EXCERPT TO READ —
####################
TOKYO -- China is using new technology to turn its western region of Xinjiang into a model for a fully authoritarian surveillance state, Taiwan's digital minister said on Monday.

"We have seen that previous attempts at totalitarian government were at most sub-totalitarian because there were no sufficient technologies to ensure the total tracking of people," Audrey Tang told reporters in Tokyo in an online news conference. "Now in places like Xinjiang we are seeing a prototype of a truly totalitarian surveillance regime is being worked on."

The once Muslim-majority region is part of the ongoing feud between Washington and Beijing, with the U.S. Commerce Department last week slapping sanctions on 11 more companies that it said were linked to alleged human rights violations in Xinjiang. Chinese officials slammed the move, calling it a "blatant hegemonic act."
####################
WHAT YOU ARE ASKED TO DO —
Revise the stretch from "TOKYO -- China" through "said on Monday." in the Xinjiang surveillance article, changing "Monday" to "Tuesday". The material that comes next isn't needed here.

DATA —
####################
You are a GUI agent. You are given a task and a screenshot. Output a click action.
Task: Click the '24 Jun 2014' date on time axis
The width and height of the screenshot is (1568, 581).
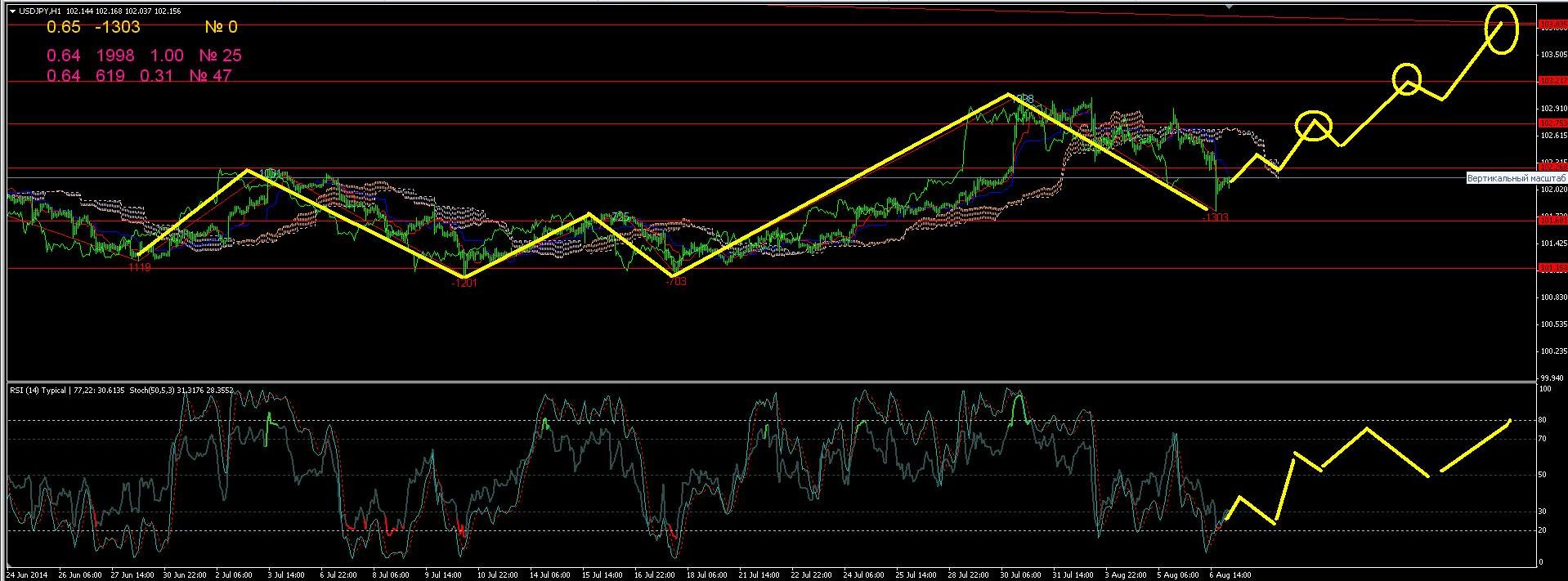[x=27, y=574]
####################
RESULT FOR THIS EXERCISE —
TOKYO -- China is using new technology to turn its western region of Xinjiang into a model for a fully authoritarian surveillance state, Taiwan's digital minister said on Tuesday.